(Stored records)
*-*-*

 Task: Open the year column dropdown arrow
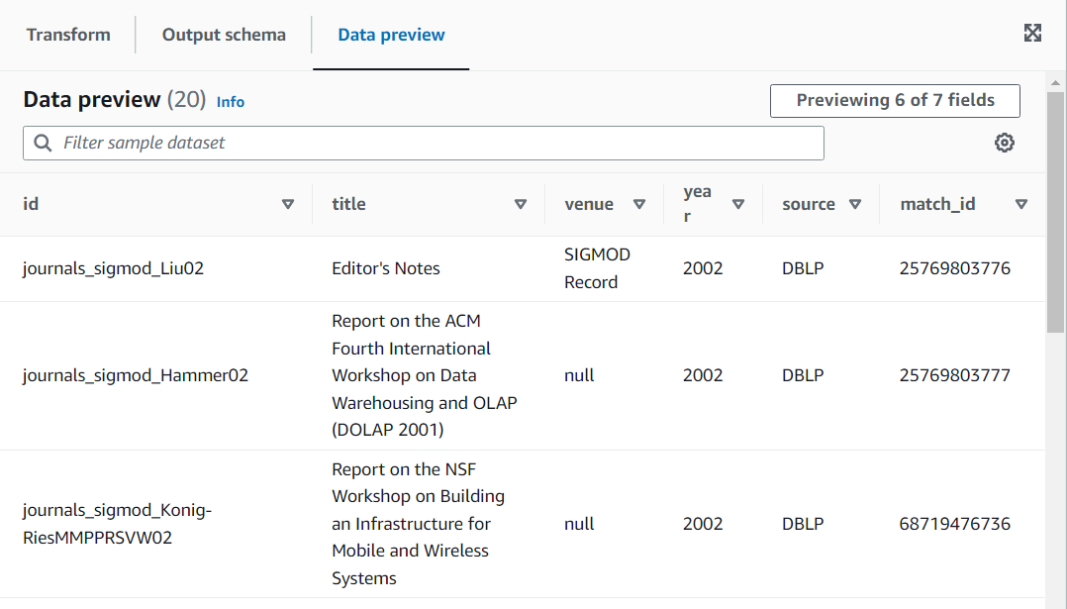pyautogui.click(x=738, y=204)
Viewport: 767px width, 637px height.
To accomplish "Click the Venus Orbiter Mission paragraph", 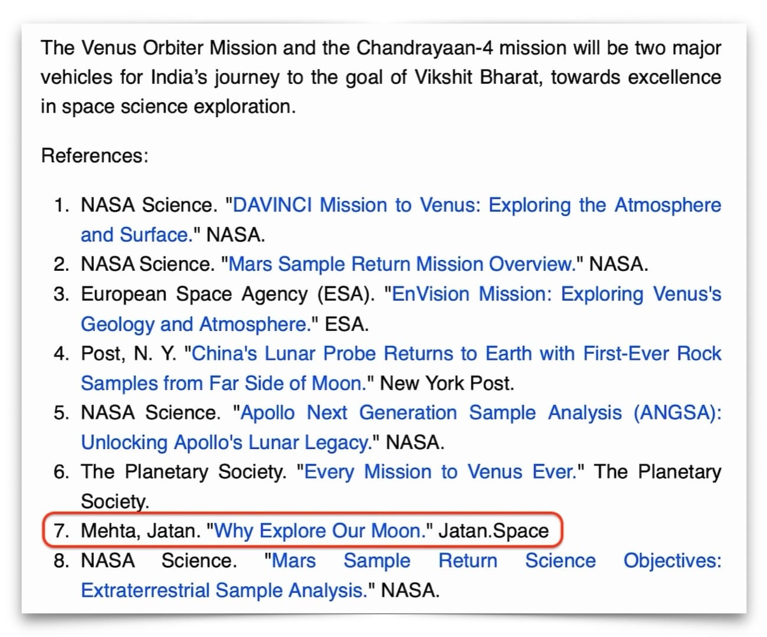I will tap(381, 77).
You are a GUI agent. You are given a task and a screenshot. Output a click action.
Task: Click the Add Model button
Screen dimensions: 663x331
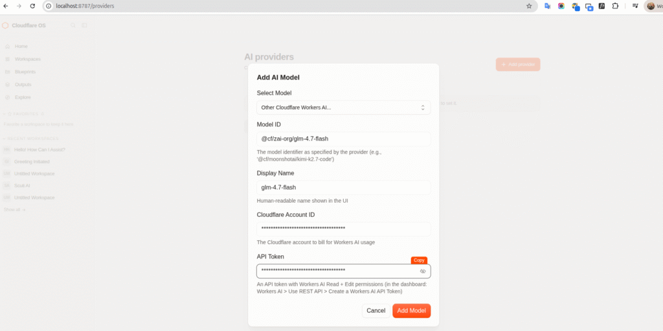pyautogui.click(x=411, y=311)
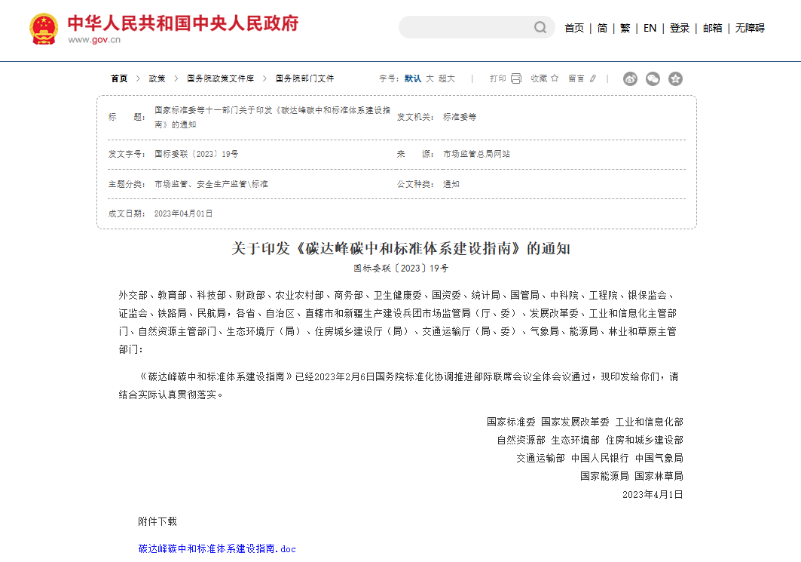This screenshot has width=801, height=562.
Task: Click the print icon
Action: 516,78
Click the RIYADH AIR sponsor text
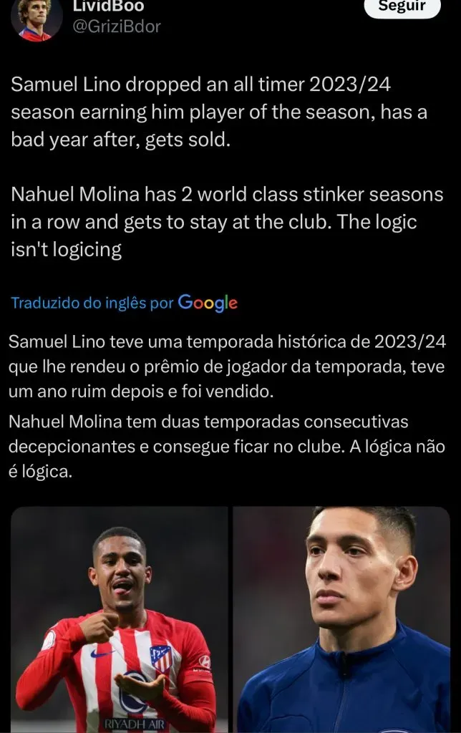The height and width of the screenshot is (733, 461). 135,724
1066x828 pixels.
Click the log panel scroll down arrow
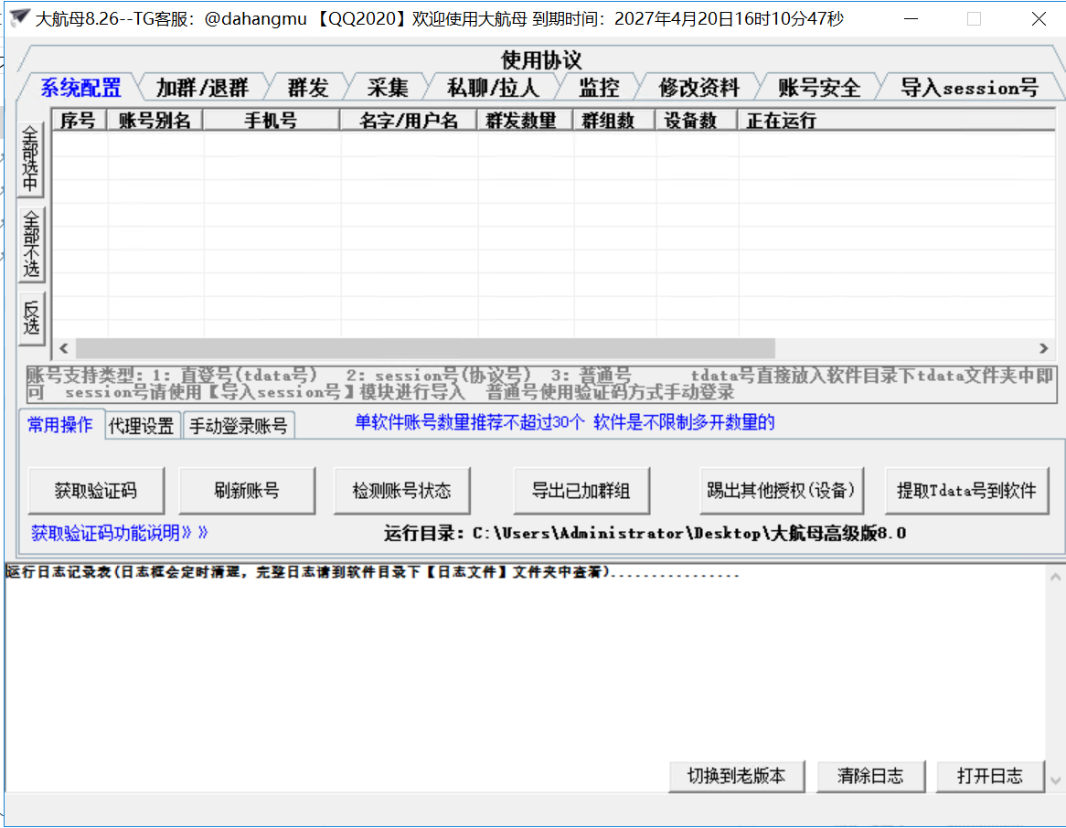click(1056, 780)

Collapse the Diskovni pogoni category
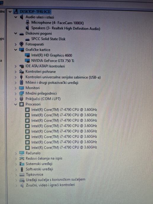click(x=16, y=33)
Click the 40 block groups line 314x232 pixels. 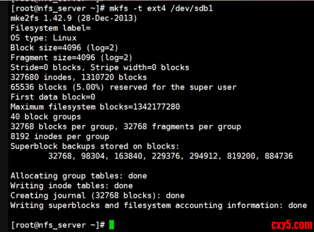tap(45, 117)
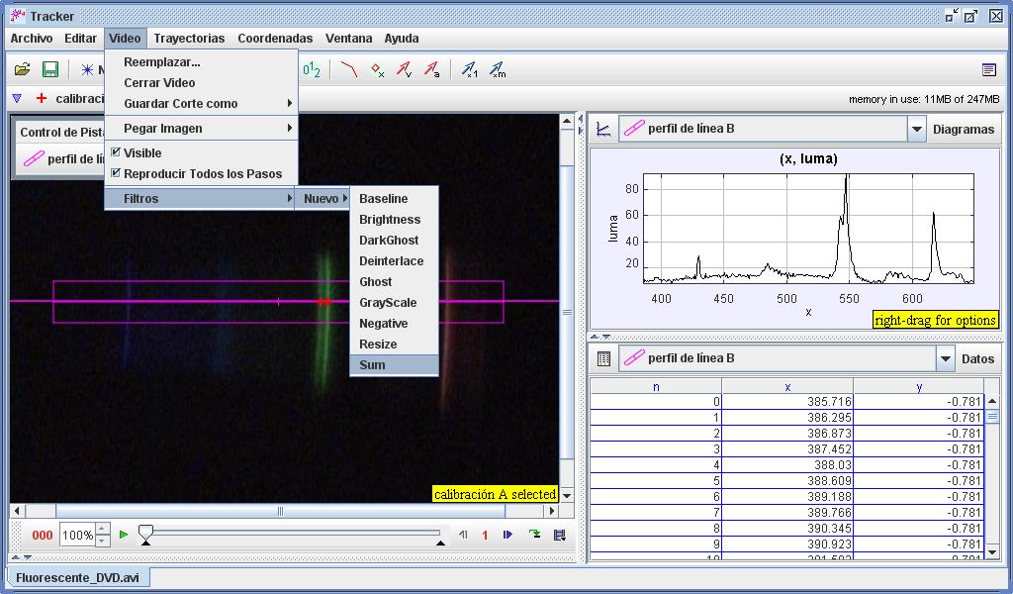1013x594 pixels.
Task: Click the trajectory path icon in toolbar
Action: 348,70
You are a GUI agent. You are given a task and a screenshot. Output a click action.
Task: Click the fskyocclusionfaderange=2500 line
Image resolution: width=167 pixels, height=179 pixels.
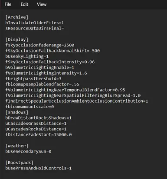pyautogui.click(x=40, y=45)
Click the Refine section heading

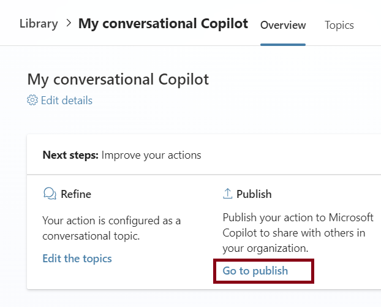pos(76,194)
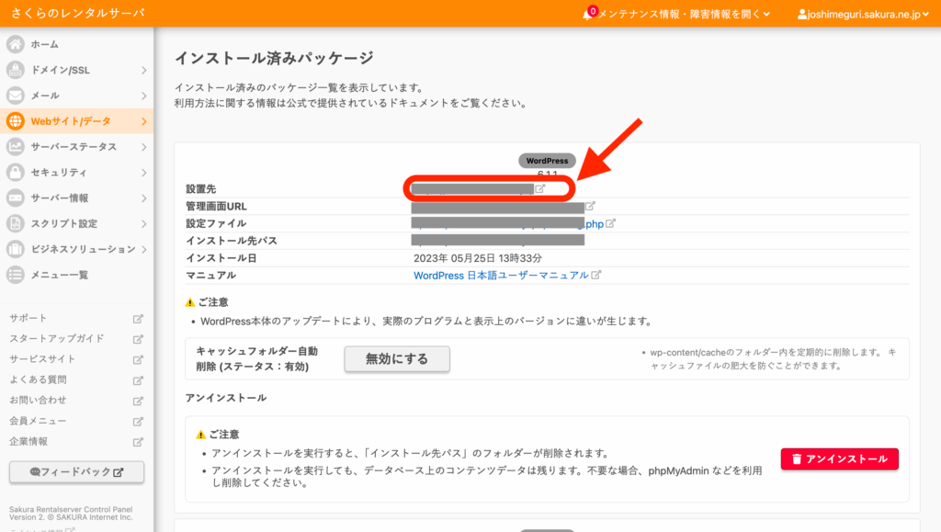Click the フィードバック button

[76, 472]
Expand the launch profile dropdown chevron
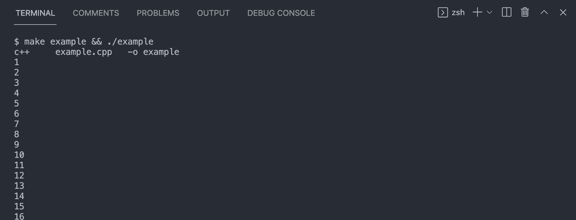This screenshot has width=576, height=220. [x=489, y=12]
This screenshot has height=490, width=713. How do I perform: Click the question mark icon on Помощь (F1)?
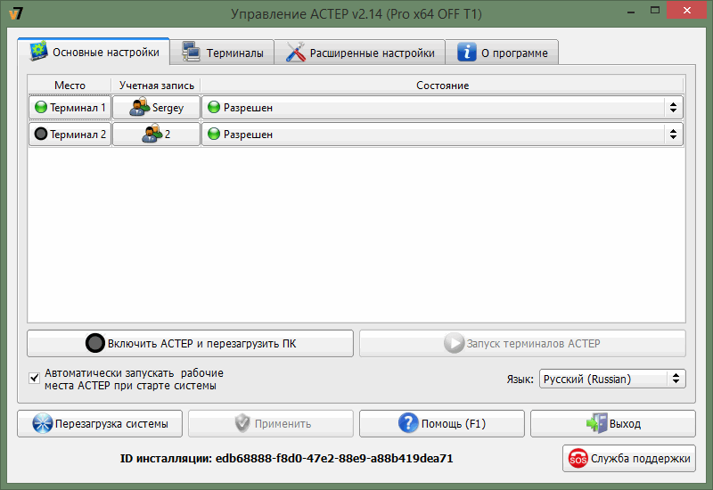tap(408, 423)
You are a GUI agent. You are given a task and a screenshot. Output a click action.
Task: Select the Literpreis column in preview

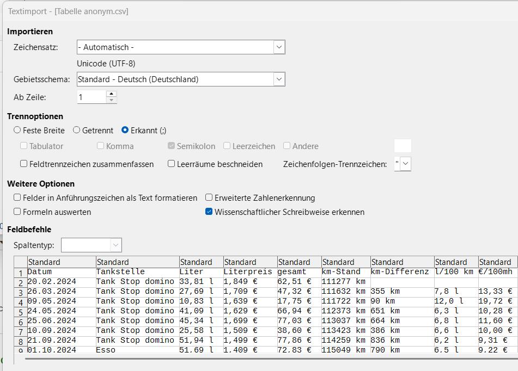click(x=249, y=262)
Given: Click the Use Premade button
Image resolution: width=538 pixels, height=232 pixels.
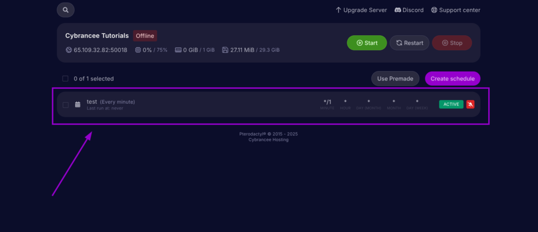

*-*-*

• Task description:
All pictures are to be skipped. Output, word for word, the lines in the data above starting at the line containing "Task: Click the Add Model button" and ending at the line containing "1066x828 pixels.".

• Output below:
Task: Click the Add Model button
Screen dimensions: 663x331
pyautogui.click(x=411, y=311)
This screenshot has width=801, height=562.
Task: Click the print icon
Action: 516,78
Click the RIYADH AIR sponsor text
The height and width of the screenshot is (733, 461). 135,724
1066x828 pixels.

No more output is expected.